• [MATERIAL FOR THIS EXERCISE]

+++++

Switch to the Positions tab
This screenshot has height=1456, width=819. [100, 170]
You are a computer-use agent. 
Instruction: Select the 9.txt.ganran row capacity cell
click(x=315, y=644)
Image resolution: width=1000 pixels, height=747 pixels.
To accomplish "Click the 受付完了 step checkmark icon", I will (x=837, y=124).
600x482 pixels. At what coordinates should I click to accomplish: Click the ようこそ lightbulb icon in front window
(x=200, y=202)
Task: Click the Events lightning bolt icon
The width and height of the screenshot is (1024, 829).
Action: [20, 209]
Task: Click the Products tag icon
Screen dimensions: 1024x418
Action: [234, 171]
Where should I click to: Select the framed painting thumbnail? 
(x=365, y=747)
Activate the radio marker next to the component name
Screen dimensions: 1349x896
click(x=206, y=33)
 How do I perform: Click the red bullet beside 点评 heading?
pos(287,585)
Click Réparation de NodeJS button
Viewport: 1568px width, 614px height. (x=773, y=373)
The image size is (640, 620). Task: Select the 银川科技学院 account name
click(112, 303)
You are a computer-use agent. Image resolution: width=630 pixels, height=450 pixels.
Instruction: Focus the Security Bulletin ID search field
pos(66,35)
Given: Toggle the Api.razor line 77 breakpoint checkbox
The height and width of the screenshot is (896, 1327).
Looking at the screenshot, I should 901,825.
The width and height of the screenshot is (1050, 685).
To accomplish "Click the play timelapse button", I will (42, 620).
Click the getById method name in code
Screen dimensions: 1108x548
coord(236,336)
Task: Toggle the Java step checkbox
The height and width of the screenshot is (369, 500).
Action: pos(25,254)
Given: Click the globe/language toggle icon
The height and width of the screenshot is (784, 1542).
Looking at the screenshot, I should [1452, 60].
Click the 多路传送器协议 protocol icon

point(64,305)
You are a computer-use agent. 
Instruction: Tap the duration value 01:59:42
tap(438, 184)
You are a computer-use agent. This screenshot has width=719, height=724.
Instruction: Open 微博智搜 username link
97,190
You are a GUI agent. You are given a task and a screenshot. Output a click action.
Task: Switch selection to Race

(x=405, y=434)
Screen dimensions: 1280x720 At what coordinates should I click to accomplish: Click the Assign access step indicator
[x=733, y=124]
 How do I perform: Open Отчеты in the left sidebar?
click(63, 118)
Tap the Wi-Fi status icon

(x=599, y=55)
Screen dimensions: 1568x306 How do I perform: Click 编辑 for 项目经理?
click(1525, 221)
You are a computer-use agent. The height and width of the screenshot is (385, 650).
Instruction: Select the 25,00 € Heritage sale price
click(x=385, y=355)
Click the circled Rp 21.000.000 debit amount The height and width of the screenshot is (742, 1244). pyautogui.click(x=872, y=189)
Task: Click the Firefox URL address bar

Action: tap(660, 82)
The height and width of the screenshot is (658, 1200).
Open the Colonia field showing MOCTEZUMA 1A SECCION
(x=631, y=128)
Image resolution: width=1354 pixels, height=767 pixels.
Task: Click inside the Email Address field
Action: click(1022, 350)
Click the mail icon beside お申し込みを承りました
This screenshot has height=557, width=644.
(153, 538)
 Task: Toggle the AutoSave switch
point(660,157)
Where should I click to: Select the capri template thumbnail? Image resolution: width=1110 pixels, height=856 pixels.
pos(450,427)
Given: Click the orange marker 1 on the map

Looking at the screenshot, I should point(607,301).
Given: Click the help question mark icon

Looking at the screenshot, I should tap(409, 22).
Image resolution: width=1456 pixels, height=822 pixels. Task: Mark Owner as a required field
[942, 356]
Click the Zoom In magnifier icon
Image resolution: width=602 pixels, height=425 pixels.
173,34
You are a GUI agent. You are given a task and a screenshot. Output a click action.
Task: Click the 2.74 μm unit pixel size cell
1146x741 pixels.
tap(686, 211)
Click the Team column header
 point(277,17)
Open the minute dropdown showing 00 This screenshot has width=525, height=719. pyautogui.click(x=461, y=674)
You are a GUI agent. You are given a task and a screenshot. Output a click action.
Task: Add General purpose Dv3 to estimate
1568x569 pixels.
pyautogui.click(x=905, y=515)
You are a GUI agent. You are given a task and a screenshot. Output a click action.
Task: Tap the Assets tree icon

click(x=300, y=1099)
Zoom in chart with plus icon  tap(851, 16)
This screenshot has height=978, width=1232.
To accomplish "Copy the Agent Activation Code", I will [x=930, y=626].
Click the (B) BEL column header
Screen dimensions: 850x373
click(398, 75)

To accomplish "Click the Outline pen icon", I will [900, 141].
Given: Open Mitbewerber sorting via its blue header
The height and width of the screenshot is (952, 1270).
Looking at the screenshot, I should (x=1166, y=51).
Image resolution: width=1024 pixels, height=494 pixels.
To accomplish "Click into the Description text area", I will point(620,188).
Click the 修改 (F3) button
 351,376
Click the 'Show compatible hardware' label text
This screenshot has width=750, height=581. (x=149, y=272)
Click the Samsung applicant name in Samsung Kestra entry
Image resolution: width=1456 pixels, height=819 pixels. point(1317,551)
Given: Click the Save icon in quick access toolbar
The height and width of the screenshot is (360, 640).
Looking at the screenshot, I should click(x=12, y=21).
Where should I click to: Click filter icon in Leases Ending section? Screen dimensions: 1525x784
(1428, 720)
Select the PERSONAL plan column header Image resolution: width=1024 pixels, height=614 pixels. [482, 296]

+++++

• [TASK DETAILS] Each record above has to be retyped exactly, with nothing left out.

• [ANSWER AREA]
Switch to the Positions tab
This screenshot has height=1456, width=819. [100, 170]
You are a computer-use agent. 
Instruction: Select the 9.txt.ganran row capacity cell
click(x=315, y=644)
Image resolution: width=1000 pixels, height=747 pixels.
To accomplish "Click the 受付完了 step checkmark icon", I will (x=837, y=124).
600x482 pixels. At what coordinates should I click to accomplish: Click the ようこそ lightbulb icon in front window
(x=200, y=202)
Task: Click the Events lightning bolt icon
The width and height of the screenshot is (1024, 829).
Action: [20, 209]
Task: Click the Products tag icon
Screen dimensions: 1024x418
Action: [234, 171]
Where should I click to: Select the framed painting thumbnail? 
(x=365, y=747)
Activate the radio marker next to the component name
Screen dimensions: 1349x896
click(x=206, y=33)
 How do I perform: Click the red bullet beside 点评 heading?
pos(287,585)
Click Réparation de NodeJS button
Viewport: 1568px width, 614px height. (x=773, y=373)
The image size is (640, 620). Task: Select the 银川科技学院 account name
click(112, 303)
You are a computer-use agent. Image resolution: width=630 pixels, height=450 pixels.
Instruction: Focus the Security Bulletin ID search field
pos(66,35)
Given: Toggle the Api.razor line 77 breakpoint checkbox
The height and width of the screenshot is (896, 1327).
Looking at the screenshot, I should 901,825.
The width and height of the screenshot is (1050, 685).
To accomplish "Click the play timelapse button", I will (42, 620).
Click the getById method name in code
Screen dimensions: 1108x548
coord(236,336)
Task: Toggle the Java step checkbox
The height and width of the screenshot is (369, 500).
Action: pos(25,254)
Given: Click the globe/language toggle icon
The height and width of the screenshot is (784, 1542).
Looking at the screenshot, I should [1452, 60].
Click the 多路传送器协议 protocol icon

point(64,305)
You are a computer-use agent. 
Instruction: Tap the duration value 01:59:42
tap(438, 184)
You are a computer-use agent. This screenshot has width=719, height=724.
Instruction: Open 微博智搜 username link
97,190
You are a GUI agent. You are given a task and a screenshot. Output a click action.
Task: Switch selection to Race

(x=405, y=434)
Screen dimensions: 1280x720 At what coordinates should I click to accomplish: Click the Assign access step indicator
[x=733, y=124]
 How do I perform: Open Отчеты in the left sidebar?
click(63, 118)
Tap the Wi-Fi status icon

(x=599, y=55)
Screen dimensions: 1568x306 How do I perform: Click 编辑 for 项目经理?
click(1525, 221)
You are a computer-use agent. The height and width of the screenshot is (385, 650).
Instruction: Select the 25,00 € Heritage sale price
click(x=385, y=355)
Click the circled Rp 21.000.000 debit amount The height and width of the screenshot is (742, 1244). pyautogui.click(x=872, y=189)
Task: Click the Firefox URL address bar

Action: tap(660, 82)
The height and width of the screenshot is (658, 1200).
Open the Colonia field showing MOCTEZUMA 1A SECCION
(x=631, y=128)
Image resolution: width=1354 pixels, height=767 pixels.
Task: Click inside the Email Address field
Action: click(1022, 350)
Click the mail icon beside お申し込みを承りました
This screenshot has height=557, width=644.
(153, 538)
 Task: Toggle the AutoSave switch
point(660,157)
Where should I click to: Select the capri template thumbnail? Image resolution: width=1110 pixels, height=856 pixels.
pos(450,427)
Given: Click the orange marker 1 on the map

Looking at the screenshot, I should point(607,301).
Given: Click the help question mark icon

Looking at the screenshot, I should tap(409, 22).
Image resolution: width=1456 pixels, height=822 pixels. Task: Mark Owner as a required field
[942, 356]
Click the Zoom In magnifier icon
Image resolution: width=602 pixels, height=425 pixels.
173,34
You are a GUI agent. You are given a task and a screenshot. Output a click action.
Task: Click the 2.74 μm unit pixel size cell
1146x741 pixels.
tap(686, 211)
Click the Team column header
 point(277,17)
Open the minute dropdown showing 00 This screenshot has width=525, height=719. pyautogui.click(x=461, y=674)
You are a GUI agent. You are given a task and a screenshot. Output a click action.
Task: Add General purpose Dv3 to estimate
1568x569 pixels.
pyautogui.click(x=905, y=515)
You are a GUI agent. You are given a task and a screenshot. Output a click action.
Task: Tap the Assets tree icon

click(x=300, y=1099)
Zoom in chart with plus icon  tap(851, 16)
This screenshot has height=978, width=1232.
To accomplish "Copy the Agent Activation Code", I will [x=930, y=626].
Click the (B) BEL column header
Screen dimensions: 850x373
click(398, 75)

To accomplish "Click the Outline pen icon", I will [900, 141].
Given: Open Mitbewerber sorting via its blue header
The height and width of the screenshot is (952, 1270).
Looking at the screenshot, I should (x=1166, y=51).
Image resolution: width=1024 pixels, height=494 pixels.
To accomplish "Click into the Description text area", I will point(620,188).
Click the 修改 (F3) button
 351,376
Click the 'Show compatible hardware' label text
This screenshot has width=750, height=581. (x=149, y=272)
Click the Samsung applicant name in Samsung Kestra entry
Image resolution: width=1456 pixels, height=819 pixels. point(1317,551)
Given: Click the Save icon in quick access toolbar
The height and width of the screenshot is (360, 640).
Looking at the screenshot, I should click(x=12, y=21).
Where should I click to: Click filter icon in Leases Ending section? Screen dimensions: 1525x784
(1428, 720)
Select the PERSONAL plan column header Image resolution: width=1024 pixels, height=614 pixels. [482, 296]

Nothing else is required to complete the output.